===== MATERIAL SUPPLIED =====

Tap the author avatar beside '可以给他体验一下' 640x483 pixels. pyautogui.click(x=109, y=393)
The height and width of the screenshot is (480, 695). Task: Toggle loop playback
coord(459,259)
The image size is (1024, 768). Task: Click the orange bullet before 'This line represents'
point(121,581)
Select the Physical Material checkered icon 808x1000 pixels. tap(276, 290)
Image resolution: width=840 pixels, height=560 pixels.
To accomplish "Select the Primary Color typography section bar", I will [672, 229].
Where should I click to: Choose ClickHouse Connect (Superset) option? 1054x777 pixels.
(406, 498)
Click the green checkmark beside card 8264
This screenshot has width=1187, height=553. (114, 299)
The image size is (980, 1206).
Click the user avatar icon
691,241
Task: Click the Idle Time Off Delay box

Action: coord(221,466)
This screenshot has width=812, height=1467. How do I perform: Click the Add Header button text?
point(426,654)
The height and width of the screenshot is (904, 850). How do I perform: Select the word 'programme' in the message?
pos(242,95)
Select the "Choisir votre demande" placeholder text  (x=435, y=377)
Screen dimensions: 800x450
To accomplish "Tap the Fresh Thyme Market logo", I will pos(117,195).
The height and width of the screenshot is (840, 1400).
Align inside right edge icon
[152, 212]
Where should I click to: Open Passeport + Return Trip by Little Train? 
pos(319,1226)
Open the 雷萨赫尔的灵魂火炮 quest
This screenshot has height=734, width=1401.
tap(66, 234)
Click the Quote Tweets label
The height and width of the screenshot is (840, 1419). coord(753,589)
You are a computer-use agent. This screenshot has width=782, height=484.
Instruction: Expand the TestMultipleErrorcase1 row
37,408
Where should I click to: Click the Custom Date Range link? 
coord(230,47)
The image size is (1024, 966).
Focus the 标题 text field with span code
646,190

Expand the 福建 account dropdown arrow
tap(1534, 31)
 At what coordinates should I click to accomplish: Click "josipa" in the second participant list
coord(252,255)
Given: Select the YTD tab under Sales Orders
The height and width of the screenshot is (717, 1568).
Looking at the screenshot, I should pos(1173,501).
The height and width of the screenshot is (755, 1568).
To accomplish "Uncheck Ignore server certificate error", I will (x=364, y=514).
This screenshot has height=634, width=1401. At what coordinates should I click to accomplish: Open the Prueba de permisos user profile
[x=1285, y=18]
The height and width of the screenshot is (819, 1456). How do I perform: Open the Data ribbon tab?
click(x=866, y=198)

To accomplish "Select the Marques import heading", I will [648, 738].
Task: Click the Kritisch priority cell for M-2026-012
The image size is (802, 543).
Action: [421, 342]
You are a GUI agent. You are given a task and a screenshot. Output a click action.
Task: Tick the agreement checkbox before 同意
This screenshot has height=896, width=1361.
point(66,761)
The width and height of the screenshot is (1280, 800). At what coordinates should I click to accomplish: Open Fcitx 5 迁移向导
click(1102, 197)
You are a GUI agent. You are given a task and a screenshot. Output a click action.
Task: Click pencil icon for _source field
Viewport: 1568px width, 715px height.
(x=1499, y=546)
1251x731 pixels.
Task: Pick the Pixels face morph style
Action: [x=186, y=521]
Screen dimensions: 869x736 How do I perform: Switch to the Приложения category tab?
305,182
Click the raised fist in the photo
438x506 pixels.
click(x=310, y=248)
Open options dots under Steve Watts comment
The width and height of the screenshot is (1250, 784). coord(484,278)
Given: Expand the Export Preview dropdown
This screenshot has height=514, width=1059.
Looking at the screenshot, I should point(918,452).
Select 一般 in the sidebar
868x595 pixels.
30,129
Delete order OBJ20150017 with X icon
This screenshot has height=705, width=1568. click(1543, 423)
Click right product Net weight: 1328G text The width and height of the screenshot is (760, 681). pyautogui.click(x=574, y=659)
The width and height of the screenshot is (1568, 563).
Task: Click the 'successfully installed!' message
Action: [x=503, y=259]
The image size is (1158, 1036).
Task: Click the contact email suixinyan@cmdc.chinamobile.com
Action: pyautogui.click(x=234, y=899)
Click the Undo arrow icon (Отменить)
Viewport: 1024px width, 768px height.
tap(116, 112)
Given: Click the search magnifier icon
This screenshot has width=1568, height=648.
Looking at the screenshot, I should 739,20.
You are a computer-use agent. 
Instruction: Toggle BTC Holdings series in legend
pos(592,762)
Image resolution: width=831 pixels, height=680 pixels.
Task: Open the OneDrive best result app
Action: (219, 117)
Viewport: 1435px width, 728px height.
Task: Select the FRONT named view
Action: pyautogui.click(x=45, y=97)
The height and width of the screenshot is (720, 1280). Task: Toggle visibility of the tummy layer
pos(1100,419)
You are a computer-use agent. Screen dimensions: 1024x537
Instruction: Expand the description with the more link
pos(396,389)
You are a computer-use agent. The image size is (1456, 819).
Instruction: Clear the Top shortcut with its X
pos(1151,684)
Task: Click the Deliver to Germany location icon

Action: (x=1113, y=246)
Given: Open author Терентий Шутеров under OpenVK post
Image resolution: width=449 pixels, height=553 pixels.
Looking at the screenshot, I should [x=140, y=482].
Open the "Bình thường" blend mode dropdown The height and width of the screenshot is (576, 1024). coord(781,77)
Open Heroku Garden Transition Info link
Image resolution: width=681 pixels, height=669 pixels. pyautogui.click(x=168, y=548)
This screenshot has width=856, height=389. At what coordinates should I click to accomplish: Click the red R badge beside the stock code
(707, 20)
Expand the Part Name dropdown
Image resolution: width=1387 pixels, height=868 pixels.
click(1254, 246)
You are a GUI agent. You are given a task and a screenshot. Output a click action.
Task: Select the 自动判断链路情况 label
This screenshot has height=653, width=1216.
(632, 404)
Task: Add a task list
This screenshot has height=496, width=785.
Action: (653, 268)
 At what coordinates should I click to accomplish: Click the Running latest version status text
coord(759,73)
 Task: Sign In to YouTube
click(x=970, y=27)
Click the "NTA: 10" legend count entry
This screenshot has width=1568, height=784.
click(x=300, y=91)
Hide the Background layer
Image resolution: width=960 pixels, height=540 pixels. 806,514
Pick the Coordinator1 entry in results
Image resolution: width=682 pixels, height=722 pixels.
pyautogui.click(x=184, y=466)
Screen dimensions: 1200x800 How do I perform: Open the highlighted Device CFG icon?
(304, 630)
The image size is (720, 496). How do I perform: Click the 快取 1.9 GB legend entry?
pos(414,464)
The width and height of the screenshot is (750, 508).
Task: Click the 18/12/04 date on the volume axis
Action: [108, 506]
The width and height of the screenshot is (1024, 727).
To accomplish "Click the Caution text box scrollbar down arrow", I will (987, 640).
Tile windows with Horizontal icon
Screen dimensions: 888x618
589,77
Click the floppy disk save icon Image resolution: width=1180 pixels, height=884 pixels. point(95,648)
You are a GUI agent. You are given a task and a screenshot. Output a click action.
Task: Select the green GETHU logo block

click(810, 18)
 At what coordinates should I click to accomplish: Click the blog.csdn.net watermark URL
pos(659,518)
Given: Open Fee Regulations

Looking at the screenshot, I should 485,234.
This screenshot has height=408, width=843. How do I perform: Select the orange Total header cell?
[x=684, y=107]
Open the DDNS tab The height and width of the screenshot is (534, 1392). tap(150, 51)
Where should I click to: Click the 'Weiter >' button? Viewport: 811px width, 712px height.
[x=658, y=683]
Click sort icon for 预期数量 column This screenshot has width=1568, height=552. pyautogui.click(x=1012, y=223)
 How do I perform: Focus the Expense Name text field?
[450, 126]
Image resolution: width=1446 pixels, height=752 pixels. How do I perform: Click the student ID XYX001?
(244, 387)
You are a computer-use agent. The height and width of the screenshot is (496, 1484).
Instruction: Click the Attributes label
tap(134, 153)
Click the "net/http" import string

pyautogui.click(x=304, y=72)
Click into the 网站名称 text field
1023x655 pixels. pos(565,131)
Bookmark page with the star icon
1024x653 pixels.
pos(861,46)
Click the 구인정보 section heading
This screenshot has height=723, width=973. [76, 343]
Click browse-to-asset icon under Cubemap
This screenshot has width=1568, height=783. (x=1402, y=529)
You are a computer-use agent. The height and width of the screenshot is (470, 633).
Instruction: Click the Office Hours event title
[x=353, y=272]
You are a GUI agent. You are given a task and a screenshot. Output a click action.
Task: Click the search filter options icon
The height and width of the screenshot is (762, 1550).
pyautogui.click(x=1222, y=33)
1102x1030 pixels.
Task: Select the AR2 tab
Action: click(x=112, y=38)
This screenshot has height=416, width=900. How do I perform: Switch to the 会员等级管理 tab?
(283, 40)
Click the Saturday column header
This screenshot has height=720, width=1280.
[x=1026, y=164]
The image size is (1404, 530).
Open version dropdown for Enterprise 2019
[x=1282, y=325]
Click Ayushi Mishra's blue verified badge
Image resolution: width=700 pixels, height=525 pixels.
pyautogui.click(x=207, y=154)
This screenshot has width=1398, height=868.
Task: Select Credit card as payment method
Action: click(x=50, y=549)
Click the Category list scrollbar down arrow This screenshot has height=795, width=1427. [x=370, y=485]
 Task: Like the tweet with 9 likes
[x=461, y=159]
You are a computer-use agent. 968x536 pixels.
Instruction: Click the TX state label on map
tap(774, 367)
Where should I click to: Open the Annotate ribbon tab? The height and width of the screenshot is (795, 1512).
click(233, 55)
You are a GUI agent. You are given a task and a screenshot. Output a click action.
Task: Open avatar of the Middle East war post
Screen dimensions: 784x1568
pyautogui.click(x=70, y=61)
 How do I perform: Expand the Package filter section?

=====

**TO DO**
How many of the lines above hold the word "filter"? State that number and nothing else.

**TASK OUTPUT**
2